Problem description: All lines in the records below from the line with "The image size is (557, 352)." through the line with "Task: Click the re-show filter settings icon" are to be given again exactly, both ends included; the pictures are to be left out.

[Collected data entries]
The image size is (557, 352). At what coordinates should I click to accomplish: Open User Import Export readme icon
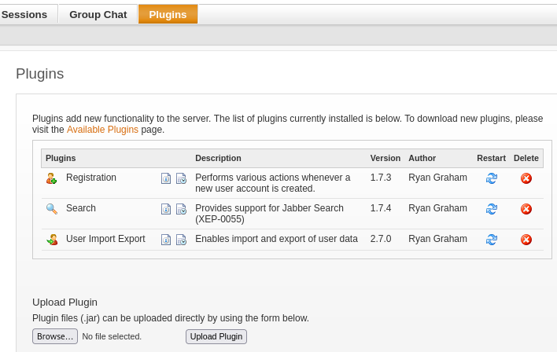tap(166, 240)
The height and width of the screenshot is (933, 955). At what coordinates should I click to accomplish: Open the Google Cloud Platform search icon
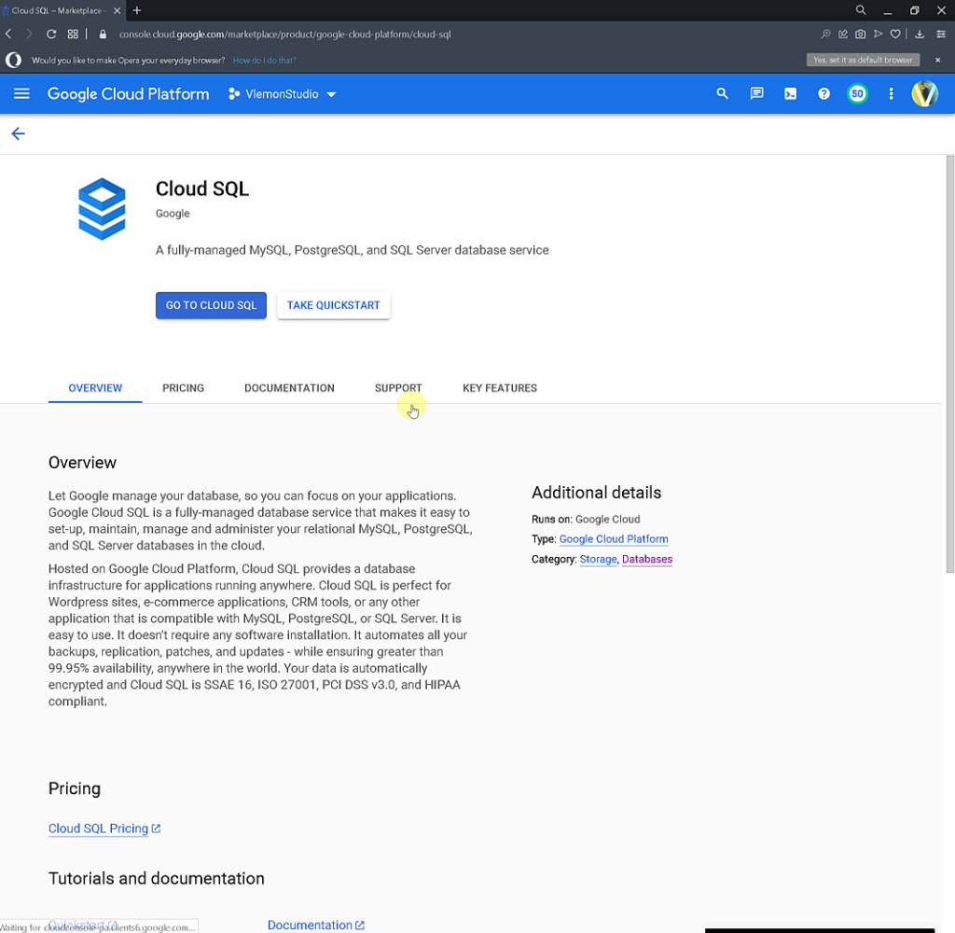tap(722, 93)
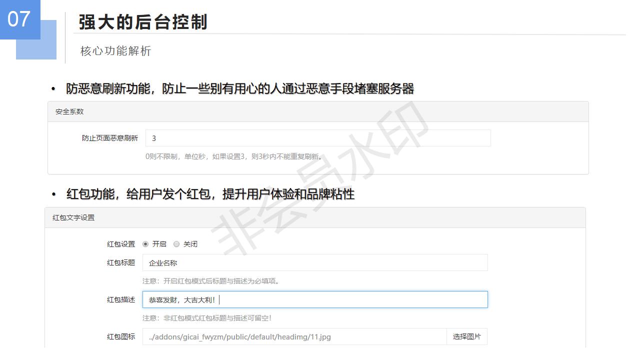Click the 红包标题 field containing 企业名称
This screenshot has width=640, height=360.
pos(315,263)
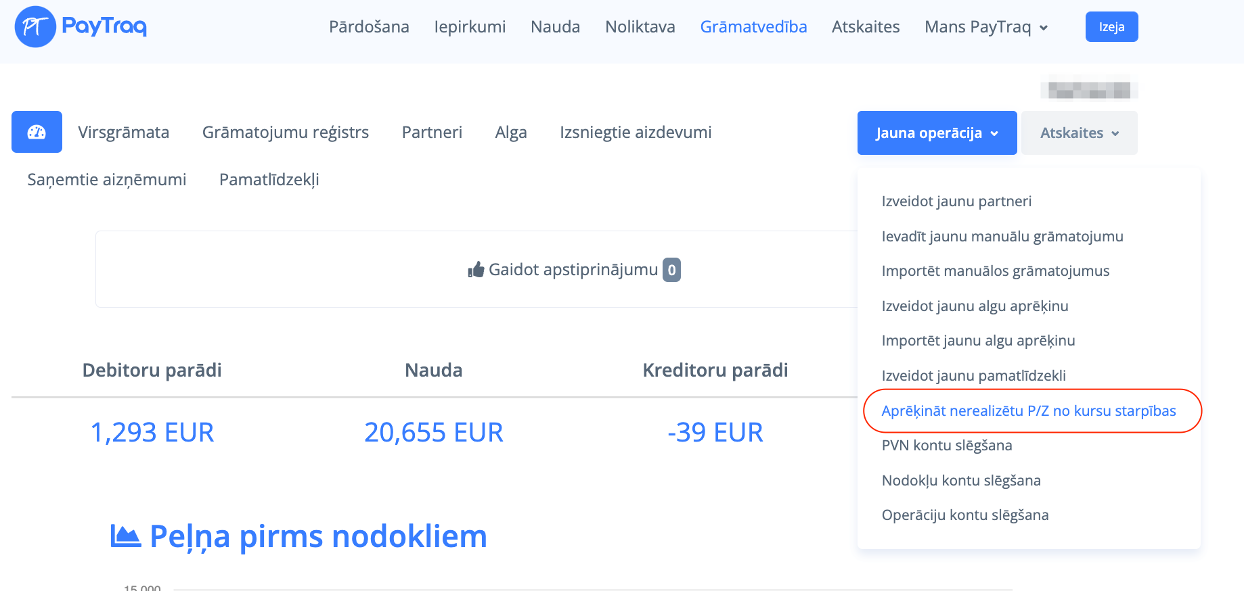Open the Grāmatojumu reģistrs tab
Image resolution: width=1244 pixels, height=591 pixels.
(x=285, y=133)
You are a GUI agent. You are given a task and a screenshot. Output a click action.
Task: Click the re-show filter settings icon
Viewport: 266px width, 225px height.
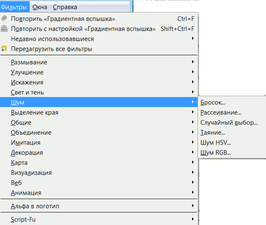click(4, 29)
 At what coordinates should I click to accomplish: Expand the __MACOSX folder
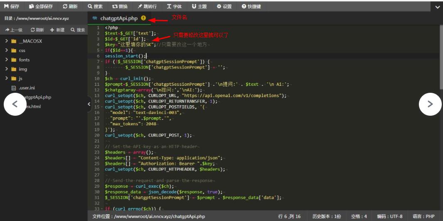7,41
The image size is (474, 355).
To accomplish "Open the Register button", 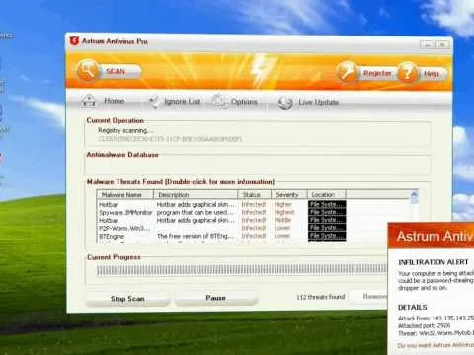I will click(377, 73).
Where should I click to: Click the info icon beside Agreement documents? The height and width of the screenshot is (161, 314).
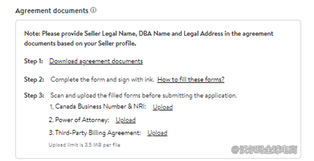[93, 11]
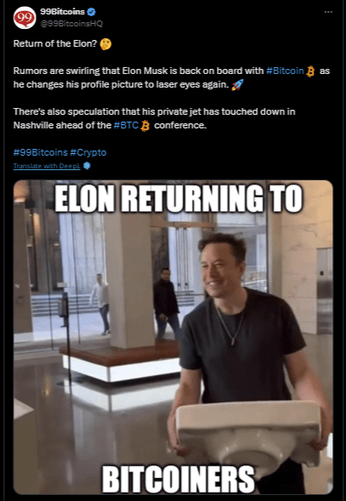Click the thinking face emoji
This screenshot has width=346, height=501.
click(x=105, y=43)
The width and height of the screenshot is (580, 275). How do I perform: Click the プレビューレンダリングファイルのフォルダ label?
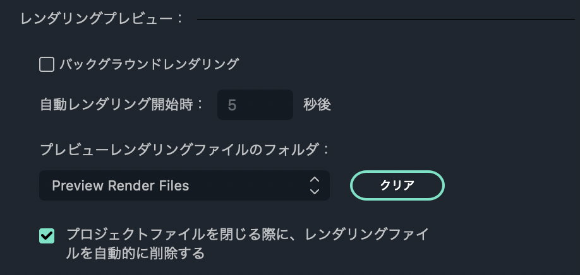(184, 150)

--

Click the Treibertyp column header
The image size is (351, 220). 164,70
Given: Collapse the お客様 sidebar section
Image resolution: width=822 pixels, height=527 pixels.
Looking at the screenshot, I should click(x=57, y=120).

Output of the task:
The image size is (557, 352). At what coordinates should I click to accomplish: Open User Import Export readme icon
tap(166, 240)
The height and width of the screenshot is (933, 955). At what coordinates should I click to accomplish: Open the Google Cloud Platform search icon
tap(722, 93)
Click the 红包标题 field containing 企业名称
This screenshot has width=640, height=360.
pos(315,263)
Open the Grāmatojumu reģistrs tab
Image resolution: width=1244 pixels, height=591 pixels.
(x=285, y=133)
You are a GUI agent. You are given a task and a screenshot. Output a click action.
Task: Click the re-show filter settings icon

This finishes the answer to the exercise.